▽

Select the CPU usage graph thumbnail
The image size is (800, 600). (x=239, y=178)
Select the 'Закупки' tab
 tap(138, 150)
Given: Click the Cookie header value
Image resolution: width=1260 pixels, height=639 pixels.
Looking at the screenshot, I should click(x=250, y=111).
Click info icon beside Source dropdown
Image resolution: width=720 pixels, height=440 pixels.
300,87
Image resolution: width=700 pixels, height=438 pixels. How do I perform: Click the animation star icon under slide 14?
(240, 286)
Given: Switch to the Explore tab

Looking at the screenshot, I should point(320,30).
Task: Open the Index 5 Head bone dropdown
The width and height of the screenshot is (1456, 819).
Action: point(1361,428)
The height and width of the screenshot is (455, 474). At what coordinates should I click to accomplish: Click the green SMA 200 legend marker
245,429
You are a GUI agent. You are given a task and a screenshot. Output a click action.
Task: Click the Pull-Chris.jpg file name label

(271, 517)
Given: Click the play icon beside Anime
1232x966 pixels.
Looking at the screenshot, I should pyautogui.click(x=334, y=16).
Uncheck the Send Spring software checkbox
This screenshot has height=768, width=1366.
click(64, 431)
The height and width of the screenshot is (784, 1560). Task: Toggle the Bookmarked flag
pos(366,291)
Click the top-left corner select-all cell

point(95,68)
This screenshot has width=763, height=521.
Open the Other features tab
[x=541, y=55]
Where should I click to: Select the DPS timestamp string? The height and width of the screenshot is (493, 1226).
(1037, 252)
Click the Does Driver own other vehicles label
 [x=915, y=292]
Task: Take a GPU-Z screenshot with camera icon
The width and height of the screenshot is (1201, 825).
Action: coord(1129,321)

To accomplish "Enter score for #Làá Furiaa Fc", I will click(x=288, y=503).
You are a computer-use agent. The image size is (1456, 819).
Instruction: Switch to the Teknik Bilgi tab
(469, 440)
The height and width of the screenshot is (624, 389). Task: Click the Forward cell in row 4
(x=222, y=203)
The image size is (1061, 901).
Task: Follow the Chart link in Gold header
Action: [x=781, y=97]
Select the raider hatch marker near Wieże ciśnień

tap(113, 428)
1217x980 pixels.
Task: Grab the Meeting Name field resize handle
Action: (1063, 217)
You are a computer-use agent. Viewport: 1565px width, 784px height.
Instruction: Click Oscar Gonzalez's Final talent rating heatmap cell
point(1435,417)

△

* [What is asked] Output the lines above as a JSON list of strings, one string per line, leaving out the blank lines.

* [Answer to the problem]
[
  "Select the CPU usage graph thumbnail",
  "The image size is (800, 600). (x=239, y=178)",
  "Select the 'Закупки' tab",
  " tap(138, 150)",
  "Given: Click the Cookie header value",
  "Image resolution: width=1260 pixels, height=639 pixels.",
  "Looking at the screenshot, I should click(x=250, y=111).",
  "Click info icon beside Source dropdown",
  "Image resolution: width=720 pixels, height=440 pixels.",
  "300,87",
  "Image resolution: width=700 pixels, height=438 pixels. How do I perform: Click the animation star icon under slide 14?",
  "(240, 286)",
  "Given: Switch to the Explore tab",
  "Looking at the screenshot, I should point(320,30).",
  "Task: Open the Index 5 Head bone dropdown",
  "The width and height of the screenshot is (1456, 819).",
  "Action: point(1361,428)",
  "The height and width of the screenshot is (455, 474). At what coordinates should I click to accomplish: Click the green SMA 200 legend marker",
  "245,429",
  "You are a GUI agent. You are given a task and a screenshot. Output a click action.",
  "Task: Click the Pull-Chris.jpg file name label",
  "(271, 517)",
  "Given: Click the play icon beside Anime",
  "1232x966 pixels.",
  "Looking at the screenshot, I should pyautogui.click(x=334, y=16).",
  "Uncheck the Send Spring software checkbox",
  "This screenshot has height=768, width=1366.",
  "click(64, 431)",
  "The height and width of the screenshot is (784, 1560). Task: Toggle the Bookmarked flag",
  "pos(366,291)",
  "Click the top-left corner select-all cell",
  "point(95,68)",
  "This screenshot has width=763, height=521.",
  "Open the Other features tab",
  "[x=541, y=55]",
  "Where should I click to: Select the DPS timestamp string? The height and width of the screenshot is (493, 1226).",
  "(1037, 252)",
  "Click the Does Driver own other vehicles label",
  " [x=915, y=292]",
  "Task: Take a GPU-Z screenshot with camera icon",
  "The width and height of the screenshot is (1201, 825).",
  "Action: coord(1129,321)",
  "To accomplish \"Enter score for #Làá Furiaa Fc\", I will click(x=288, y=503).",
  "You are a computer-use agent. The image size is (1456, 819).",
  "Instruction: Switch to the Teknik Bilgi tab",
  "(469, 440)",
  "The height and width of the screenshot is (624, 389). Task: Click the Forward cell in row 4",
  "(x=222, y=203)",
  "The image size is (1061, 901).",
  "Task: Follow the Chart link in Gold header",
  "Action: [x=781, y=97]",
  "Select the raider hatch marker near Wieże ciśnień",
  "tap(113, 428)",
  "1217x980 pixels.",
  "Task: Grab the Meeting Name field resize handle",
  "Action: (1063, 217)",
  "You are a computer-use agent. Viewport: 1565px width, 784px height.",
  "Instruction: Click Oscar Gonzalez's Final talent rating heatmap cell",
  "point(1435,417)"
]